E o princípio entre nós é também que não se fica a sós com gentios, pois alguns deles são suspeitos de derramamento de sangue. Por isso disse Rabi Eliezer ben Yaakov que, havendo um gentio e um só israelita, este não lhe proíbe nada — pois não precisamos, nesse caso, dizer que proíbe e que não se deve alugar dele para que não aprenda de seus atos, já que por outros motivos o israelita já se absterá de morar junto com o gentio, por ser este suspeito de derramamento de sangue. Mas havendo dois israelitas, aos quais é permitido ficar a sós um com o outro na presença do gentio, então dizemos que ele proíbe, como decreto para que não aprendam de seus atos. E o primeiro tanná diz que mesmo um gentio e um só israelita proíbe, pois talvez se fortaleça seu coração e ele se habitue, de fato, a morar sozinho com o gentio.
"Quem mora" — com quem não reconhece o eiruv: o cuti, o samaritano. "Eis que este lhe proíbe" — carregar de sua casa para o pátio, até que alugue dele o direito que tem no pátio.
"Nunca proíbe, até que haja dois israelitas" — tanto para o primeiro tanná quanto para Rabi Eliezer ben Yaakov, a moradia do gentio não se chama moradia, e por lei não deveria proibir nada; mas os Sábios decretaram, para que o israelita não more junto com o gentio e não aprenda de seus atos. E a lei segue Rabi Eliezer ben Yaakov: alugam-se do gentio mesmo por menos que o valor de uma pruta, e mesmo em Shabat.

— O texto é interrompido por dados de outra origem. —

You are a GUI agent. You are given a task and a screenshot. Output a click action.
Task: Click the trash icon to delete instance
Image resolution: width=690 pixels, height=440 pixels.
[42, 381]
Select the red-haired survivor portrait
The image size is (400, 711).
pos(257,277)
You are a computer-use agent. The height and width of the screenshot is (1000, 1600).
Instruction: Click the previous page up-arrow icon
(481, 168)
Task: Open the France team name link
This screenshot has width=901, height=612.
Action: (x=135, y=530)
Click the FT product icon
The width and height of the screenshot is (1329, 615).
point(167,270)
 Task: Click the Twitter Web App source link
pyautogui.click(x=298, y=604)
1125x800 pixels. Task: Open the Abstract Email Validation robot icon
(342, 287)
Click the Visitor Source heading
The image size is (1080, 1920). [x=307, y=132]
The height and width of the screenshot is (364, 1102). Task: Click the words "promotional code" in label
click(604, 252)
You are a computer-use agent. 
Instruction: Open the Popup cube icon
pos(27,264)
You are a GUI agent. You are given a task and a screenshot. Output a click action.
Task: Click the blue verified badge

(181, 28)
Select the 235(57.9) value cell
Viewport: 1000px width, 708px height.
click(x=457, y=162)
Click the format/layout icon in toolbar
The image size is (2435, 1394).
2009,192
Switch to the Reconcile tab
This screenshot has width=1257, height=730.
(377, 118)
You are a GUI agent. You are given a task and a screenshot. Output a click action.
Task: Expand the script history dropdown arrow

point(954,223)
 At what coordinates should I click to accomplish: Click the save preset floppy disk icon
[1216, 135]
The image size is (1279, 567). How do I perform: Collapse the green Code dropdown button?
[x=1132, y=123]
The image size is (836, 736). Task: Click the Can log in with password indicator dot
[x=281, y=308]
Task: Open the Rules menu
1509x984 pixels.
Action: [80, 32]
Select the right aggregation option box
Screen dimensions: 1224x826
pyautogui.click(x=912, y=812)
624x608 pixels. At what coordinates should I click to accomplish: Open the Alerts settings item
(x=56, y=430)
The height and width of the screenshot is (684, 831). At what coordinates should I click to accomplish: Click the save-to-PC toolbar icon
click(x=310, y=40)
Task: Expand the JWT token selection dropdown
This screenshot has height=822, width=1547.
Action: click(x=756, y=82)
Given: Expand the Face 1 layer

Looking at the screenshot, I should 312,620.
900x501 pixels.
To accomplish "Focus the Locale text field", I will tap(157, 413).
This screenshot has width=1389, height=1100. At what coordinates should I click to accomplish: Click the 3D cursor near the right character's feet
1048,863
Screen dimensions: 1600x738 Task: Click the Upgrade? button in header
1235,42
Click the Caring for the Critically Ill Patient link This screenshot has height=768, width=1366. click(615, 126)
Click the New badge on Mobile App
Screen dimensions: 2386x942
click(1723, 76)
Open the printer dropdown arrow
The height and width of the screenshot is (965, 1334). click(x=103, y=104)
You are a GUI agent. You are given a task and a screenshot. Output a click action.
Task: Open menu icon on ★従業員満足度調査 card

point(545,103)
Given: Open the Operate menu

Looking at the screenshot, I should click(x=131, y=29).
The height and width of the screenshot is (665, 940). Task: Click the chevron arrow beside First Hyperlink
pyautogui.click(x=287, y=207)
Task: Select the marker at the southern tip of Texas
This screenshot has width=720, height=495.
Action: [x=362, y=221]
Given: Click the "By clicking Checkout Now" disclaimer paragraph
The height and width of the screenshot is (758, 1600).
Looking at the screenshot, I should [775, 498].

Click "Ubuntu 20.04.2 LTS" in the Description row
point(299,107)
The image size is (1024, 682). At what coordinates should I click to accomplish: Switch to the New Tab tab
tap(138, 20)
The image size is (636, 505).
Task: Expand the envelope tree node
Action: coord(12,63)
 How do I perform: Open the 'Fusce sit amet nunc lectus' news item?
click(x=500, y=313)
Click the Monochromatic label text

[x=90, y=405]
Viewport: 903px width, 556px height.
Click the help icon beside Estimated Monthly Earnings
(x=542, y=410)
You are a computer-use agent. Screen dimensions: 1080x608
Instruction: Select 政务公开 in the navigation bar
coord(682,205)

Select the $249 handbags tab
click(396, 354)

"Mishná: quem mora com o gentio, ou com quem não reconhece o eiruv" — o cuti, o samaritano, como se disse no capítulo "Em tudo se faz eiruv" (Eruvin 31b). "Lhe proíbe" — carregar de sua casa para o pátio, até que alugue dele o direito que tem no pátio.
"Até que haja dois israelitas" — morando em duas casas e se proibindo mutuamente, e que venham a fazer eiruv entre si: o gentio lhes proíbe; mas ao indivíduo sozinho não proíbe, e a Guemará explica o motivo.